__TASK ITEM__:
Look through the records below and collect all lines that hold the string "link".

__RECORDS FOR THE EXERCISE__:
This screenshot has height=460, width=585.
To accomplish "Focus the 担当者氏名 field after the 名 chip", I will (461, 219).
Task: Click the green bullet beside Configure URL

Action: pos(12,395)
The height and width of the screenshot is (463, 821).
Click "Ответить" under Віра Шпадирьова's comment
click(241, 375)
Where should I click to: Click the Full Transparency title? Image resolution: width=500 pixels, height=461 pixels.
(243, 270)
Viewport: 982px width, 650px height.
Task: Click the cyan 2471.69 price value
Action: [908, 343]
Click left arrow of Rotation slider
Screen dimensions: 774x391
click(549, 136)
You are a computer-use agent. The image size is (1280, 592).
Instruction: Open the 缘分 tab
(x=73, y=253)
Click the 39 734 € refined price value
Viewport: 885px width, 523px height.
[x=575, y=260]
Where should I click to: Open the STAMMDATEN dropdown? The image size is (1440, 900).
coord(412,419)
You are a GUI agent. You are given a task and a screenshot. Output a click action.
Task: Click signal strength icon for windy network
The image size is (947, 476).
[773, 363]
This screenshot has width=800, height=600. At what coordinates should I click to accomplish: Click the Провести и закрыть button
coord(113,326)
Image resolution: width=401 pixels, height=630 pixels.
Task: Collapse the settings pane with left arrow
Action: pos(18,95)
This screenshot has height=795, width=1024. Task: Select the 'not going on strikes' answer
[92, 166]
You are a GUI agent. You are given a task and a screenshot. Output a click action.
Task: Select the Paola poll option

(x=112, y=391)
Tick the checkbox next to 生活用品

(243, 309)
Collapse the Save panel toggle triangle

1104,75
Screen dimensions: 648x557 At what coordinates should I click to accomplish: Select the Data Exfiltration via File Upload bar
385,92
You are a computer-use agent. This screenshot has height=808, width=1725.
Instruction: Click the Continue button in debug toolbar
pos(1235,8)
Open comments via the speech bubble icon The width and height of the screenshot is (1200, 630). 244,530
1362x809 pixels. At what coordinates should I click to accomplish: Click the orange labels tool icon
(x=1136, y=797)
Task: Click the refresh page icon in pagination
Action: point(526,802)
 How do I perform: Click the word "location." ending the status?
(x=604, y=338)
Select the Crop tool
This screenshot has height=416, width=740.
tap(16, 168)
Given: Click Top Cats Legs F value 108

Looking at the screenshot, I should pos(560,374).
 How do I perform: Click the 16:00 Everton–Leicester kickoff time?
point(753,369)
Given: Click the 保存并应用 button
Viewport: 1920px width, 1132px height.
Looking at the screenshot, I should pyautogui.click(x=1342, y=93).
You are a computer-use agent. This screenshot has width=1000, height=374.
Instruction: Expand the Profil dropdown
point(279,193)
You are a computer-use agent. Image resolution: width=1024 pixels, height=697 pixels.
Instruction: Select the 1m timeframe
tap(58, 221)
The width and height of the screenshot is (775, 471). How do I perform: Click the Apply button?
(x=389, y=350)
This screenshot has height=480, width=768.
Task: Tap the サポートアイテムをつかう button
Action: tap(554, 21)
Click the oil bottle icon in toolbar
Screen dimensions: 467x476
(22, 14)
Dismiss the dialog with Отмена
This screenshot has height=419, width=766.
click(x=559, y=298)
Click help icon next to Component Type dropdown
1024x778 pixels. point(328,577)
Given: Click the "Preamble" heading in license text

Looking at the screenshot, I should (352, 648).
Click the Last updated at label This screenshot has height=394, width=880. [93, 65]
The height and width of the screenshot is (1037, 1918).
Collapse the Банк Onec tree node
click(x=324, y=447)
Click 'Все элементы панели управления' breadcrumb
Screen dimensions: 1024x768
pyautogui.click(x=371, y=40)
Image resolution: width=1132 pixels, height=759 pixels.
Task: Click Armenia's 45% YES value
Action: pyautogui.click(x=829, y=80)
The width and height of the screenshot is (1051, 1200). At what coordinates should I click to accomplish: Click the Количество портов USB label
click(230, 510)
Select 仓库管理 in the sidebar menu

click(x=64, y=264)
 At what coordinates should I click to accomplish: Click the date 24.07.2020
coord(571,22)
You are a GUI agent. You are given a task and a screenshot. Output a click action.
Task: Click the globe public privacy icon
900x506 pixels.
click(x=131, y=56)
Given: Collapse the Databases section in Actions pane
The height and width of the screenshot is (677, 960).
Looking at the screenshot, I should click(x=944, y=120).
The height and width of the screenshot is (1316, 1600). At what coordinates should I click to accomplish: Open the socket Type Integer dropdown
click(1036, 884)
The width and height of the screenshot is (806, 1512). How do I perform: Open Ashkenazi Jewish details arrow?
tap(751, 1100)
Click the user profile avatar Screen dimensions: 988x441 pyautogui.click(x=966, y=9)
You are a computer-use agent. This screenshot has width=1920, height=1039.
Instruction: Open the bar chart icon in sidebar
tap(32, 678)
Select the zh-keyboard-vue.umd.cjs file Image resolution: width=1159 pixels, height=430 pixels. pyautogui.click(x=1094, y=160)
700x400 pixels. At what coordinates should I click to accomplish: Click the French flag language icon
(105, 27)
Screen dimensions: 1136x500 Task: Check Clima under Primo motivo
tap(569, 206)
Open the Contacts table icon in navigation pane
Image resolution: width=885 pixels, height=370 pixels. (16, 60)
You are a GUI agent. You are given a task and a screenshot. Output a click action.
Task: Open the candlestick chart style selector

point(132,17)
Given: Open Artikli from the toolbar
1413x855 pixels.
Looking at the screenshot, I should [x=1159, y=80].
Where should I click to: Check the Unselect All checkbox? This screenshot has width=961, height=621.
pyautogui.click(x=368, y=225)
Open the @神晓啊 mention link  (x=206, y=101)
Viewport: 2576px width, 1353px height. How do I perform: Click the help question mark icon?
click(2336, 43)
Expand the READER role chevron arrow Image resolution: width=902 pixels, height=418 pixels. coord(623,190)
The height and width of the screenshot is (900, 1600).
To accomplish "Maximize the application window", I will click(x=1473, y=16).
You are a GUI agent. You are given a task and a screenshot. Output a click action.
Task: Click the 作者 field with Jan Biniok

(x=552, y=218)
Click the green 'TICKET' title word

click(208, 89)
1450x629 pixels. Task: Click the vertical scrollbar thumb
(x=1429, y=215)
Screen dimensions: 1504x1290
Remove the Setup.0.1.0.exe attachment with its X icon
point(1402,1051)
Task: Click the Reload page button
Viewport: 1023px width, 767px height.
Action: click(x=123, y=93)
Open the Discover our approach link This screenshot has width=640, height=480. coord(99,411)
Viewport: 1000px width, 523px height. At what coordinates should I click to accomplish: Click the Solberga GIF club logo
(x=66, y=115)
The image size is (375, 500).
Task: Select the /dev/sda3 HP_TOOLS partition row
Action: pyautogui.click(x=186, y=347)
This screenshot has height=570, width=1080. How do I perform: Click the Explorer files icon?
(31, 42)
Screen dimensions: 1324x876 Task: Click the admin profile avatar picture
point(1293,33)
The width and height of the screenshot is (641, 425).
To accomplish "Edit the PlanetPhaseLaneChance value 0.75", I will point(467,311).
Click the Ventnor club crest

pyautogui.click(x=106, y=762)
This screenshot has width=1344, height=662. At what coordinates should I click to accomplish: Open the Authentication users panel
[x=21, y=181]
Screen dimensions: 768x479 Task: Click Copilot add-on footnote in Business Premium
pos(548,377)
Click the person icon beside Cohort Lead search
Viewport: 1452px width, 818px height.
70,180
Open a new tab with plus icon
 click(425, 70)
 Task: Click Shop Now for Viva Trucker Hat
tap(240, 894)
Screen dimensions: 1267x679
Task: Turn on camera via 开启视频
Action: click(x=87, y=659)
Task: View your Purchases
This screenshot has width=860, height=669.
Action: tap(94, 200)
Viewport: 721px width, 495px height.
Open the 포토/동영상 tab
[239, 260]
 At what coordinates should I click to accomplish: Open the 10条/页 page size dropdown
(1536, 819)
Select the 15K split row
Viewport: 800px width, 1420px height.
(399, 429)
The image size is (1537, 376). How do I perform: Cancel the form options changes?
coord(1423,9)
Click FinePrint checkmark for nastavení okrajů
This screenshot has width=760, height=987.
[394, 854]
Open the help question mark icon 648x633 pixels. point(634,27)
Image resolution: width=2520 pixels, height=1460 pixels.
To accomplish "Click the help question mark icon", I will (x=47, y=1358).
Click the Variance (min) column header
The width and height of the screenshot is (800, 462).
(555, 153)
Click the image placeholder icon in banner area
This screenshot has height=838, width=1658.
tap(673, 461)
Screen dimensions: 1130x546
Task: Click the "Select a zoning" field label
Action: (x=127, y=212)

__TASK SOLUTION__:
Open the @神晓啊 mention link  (x=206, y=101)
Open the Discover our approach link This screenshot has width=640, height=480. coord(99,411)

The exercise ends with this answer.